### Work request
Once the pictures are set aside, copy the data below exactly as it stands.

[Exercise data Boundary: Start]

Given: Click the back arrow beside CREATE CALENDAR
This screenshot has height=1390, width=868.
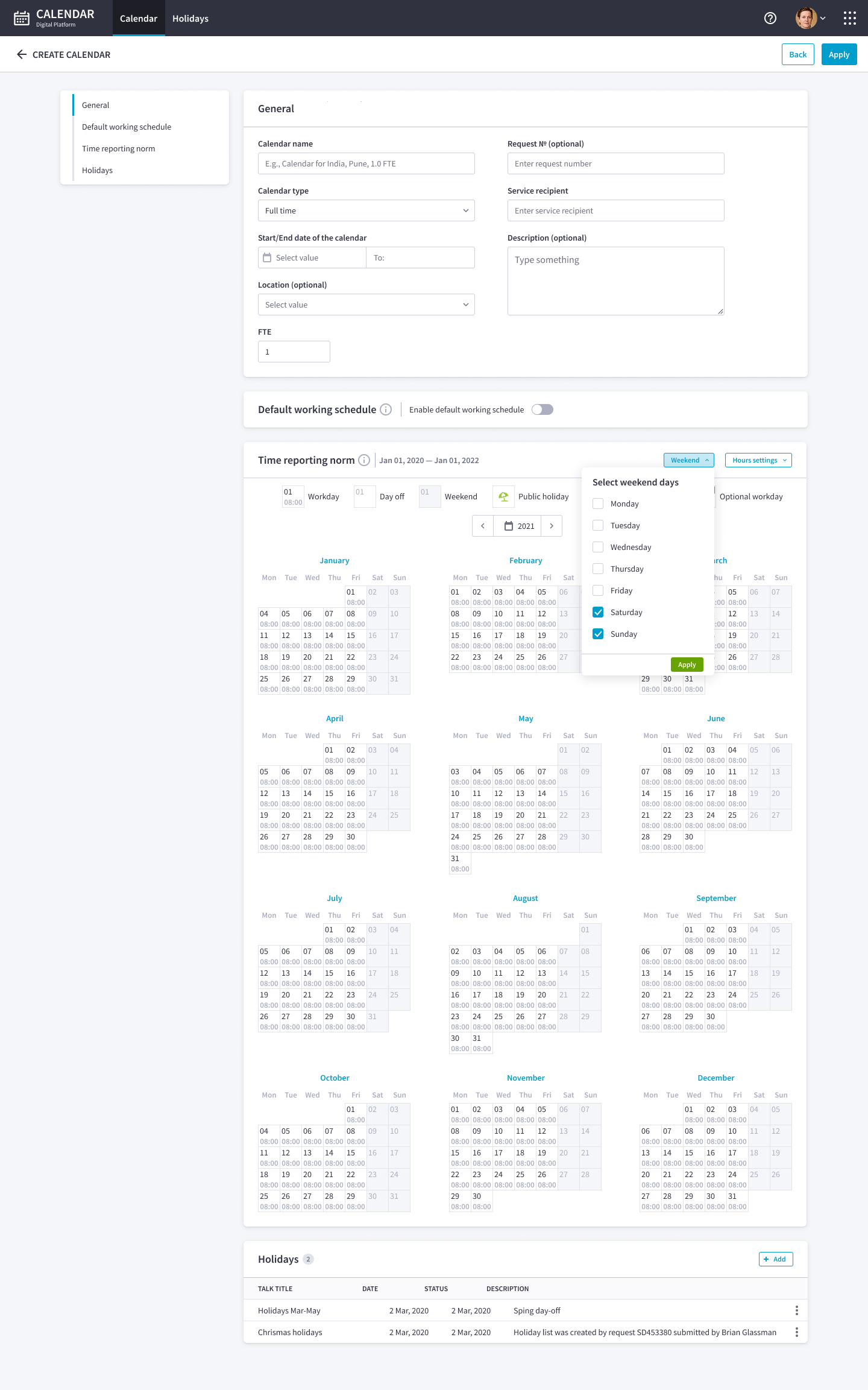Looking at the screenshot, I should pos(22,54).
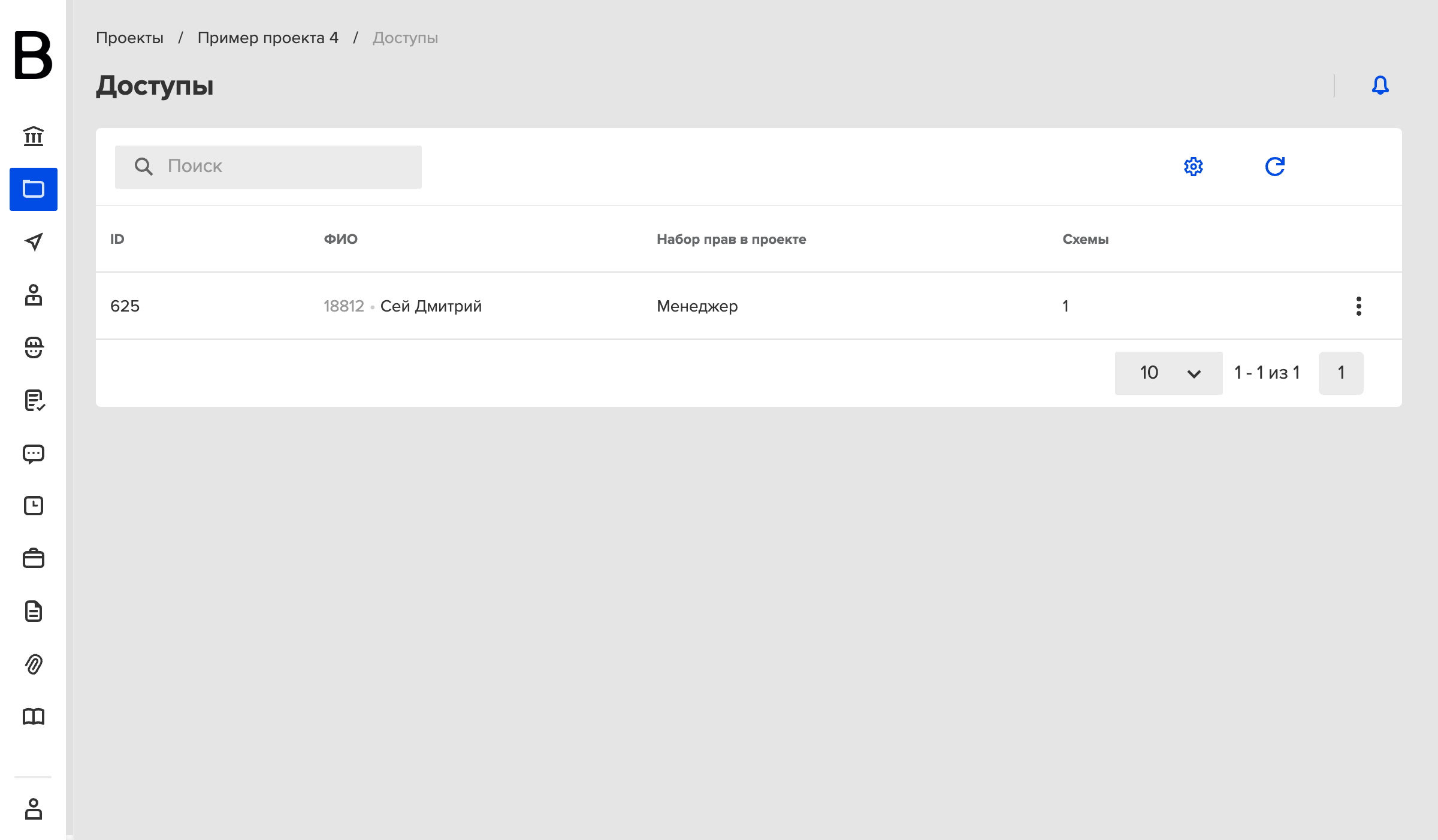
Task: Open table settings gear icon
Action: pyautogui.click(x=1194, y=167)
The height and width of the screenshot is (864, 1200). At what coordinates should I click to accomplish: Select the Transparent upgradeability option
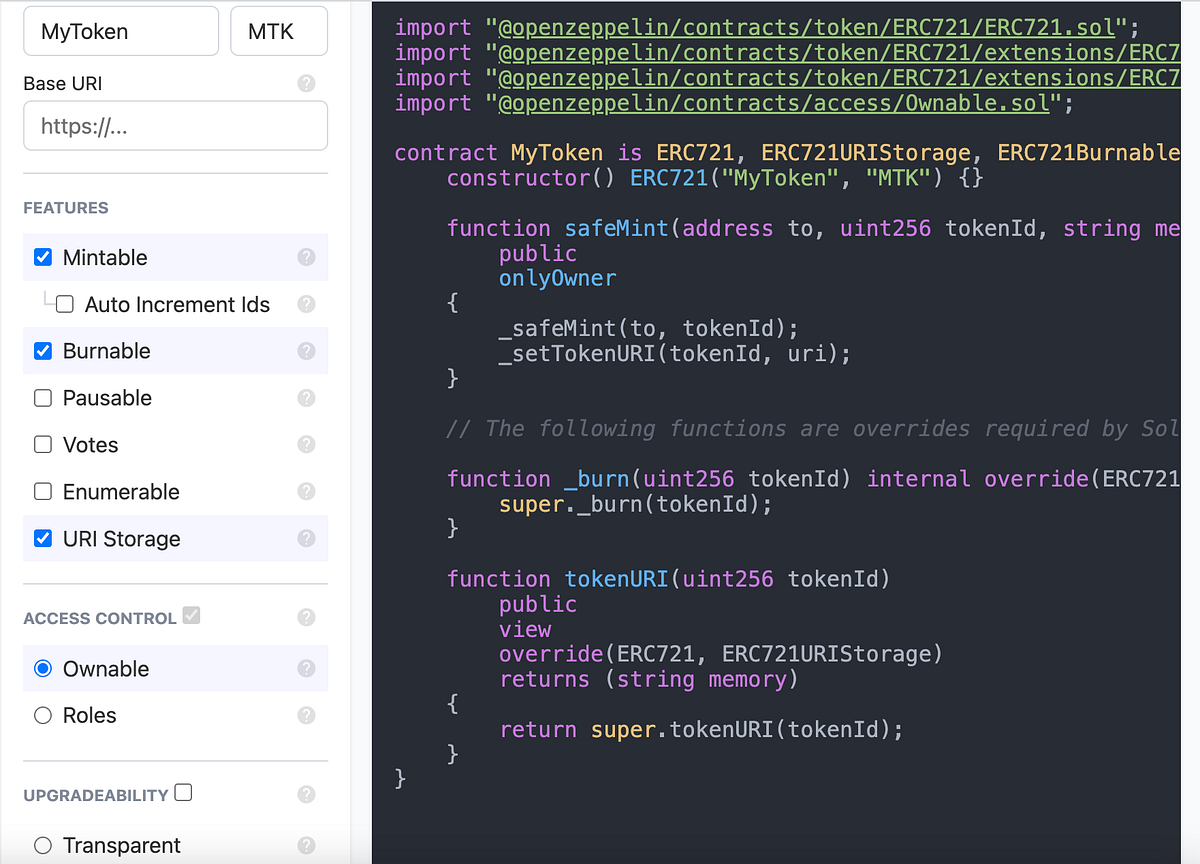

[Exercise data Boundary: End]

### Your solution
Given: Click the back arrow beside CREATE CALENDAR
This screenshot has height=1390, width=868.
Looking at the screenshot, I should pos(22,54).
Task: Open table settings gear icon
Action: pyautogui.click(x=1194, y=167)
The height and width of the screenshot is (864, 1200). At what coordinates should I click to accomplish: Select the Transparent upgradeability option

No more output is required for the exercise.